The Associated Press reports: The Israeli government’s furious reaction to the U.N. Security Council’s adoption of a resolution opposing Jewish settlements in occupied territory underscores its fundamental and bitter dispute with the international community about the future of the West Bank and east Jerusalem.

Prime Minister Benjamin Netanyahu insists that there is nothing wrong with his controversial policy of building Jewish towns in occupied areas that the Palestinians, with overwhelming world support, claim for their state. But Friday’s U.N. rebuke was a stark reminder that the rest of the world considers it a crime. The embattled leader is now placing his hopes in the incoming administration of Donald Trump, which is shaping up as the first major player to embrace Israel’s nationalist right and its West Bank settlements.

In a series of statements, Netanyahu has criticized the Obama Administration for letting Resolution 2334 pass Friday by abstaining, using unprecedented language that has turned a policy disagreement into a personal vendetta.

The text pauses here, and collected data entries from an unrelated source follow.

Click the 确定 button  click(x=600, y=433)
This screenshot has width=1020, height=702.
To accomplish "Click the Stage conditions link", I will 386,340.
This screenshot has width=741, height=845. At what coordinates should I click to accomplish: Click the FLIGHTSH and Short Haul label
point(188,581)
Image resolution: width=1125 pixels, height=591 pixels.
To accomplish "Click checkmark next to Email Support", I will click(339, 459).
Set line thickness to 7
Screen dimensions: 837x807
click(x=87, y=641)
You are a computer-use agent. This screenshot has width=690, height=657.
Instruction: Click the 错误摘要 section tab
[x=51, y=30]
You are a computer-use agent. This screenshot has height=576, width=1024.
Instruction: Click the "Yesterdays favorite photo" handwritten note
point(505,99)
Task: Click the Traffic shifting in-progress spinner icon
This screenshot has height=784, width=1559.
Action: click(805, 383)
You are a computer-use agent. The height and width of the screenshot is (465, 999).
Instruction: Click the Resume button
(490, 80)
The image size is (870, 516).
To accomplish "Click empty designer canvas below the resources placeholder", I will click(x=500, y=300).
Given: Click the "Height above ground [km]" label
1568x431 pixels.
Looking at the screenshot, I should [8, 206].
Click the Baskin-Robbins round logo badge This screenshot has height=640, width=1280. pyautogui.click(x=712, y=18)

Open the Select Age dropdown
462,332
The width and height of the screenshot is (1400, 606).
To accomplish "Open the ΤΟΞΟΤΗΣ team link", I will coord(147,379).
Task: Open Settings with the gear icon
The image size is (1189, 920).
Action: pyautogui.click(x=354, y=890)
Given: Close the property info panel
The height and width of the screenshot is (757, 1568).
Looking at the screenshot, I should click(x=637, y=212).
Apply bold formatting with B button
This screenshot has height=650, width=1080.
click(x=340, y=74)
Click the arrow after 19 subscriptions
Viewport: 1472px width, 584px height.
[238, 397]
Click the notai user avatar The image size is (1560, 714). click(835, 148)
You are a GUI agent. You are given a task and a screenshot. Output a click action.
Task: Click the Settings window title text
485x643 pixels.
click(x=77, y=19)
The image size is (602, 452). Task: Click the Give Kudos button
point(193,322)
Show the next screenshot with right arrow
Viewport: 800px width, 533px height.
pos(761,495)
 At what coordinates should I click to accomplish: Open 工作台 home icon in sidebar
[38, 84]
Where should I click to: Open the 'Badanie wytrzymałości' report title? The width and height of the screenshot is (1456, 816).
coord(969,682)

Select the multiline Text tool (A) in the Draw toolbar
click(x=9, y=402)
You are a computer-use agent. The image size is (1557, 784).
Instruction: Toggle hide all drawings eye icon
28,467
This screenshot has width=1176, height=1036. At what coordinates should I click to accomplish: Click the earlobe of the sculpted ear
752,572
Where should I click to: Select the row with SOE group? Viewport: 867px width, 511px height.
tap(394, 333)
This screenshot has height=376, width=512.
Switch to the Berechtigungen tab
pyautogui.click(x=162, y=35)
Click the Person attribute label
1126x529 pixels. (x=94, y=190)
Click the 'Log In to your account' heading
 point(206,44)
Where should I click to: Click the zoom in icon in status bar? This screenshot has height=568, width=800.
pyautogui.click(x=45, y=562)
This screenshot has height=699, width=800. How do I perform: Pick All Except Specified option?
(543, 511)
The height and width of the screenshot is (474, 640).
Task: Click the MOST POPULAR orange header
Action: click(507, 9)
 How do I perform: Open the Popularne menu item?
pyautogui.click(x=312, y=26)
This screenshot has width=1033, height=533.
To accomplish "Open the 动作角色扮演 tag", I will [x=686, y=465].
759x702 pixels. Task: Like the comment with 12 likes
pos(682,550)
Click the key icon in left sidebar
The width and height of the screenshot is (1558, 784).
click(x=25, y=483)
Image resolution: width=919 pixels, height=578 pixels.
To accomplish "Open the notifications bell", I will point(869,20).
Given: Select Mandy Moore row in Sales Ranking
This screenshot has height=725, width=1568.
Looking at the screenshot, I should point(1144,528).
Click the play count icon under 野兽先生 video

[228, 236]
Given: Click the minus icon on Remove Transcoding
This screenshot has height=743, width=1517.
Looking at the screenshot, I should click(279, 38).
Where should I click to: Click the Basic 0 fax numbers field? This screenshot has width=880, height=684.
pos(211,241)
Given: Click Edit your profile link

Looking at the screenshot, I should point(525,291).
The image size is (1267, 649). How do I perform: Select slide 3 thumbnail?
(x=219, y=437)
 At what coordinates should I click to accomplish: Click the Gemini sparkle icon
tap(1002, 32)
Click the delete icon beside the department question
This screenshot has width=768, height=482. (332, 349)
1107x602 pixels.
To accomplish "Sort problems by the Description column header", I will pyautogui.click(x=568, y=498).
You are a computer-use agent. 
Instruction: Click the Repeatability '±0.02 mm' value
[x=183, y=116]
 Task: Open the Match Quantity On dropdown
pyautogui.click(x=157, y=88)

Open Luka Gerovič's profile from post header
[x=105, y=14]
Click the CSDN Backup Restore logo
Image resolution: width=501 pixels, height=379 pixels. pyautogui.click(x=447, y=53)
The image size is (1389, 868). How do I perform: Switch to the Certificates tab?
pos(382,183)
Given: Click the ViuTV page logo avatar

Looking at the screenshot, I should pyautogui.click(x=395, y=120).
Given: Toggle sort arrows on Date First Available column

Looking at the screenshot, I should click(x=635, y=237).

“From the information that we have, we have no doubt that the Obama Administration initiated it, stood behind it, coordinated on the wording and demanded that it be passed,” Netanyahu told his Cabinet on Sunday.

In turning his anger toward Israel’s closest and most important ally, Netanyahu has underplayed the embarrassment that all 14 other nations on the Security Council voted in favor of the measure. Those votes came from countries that Netanyahu loves to boast of cultivating relations with, including Russia and China and nations across the developing world. [Continue reading…]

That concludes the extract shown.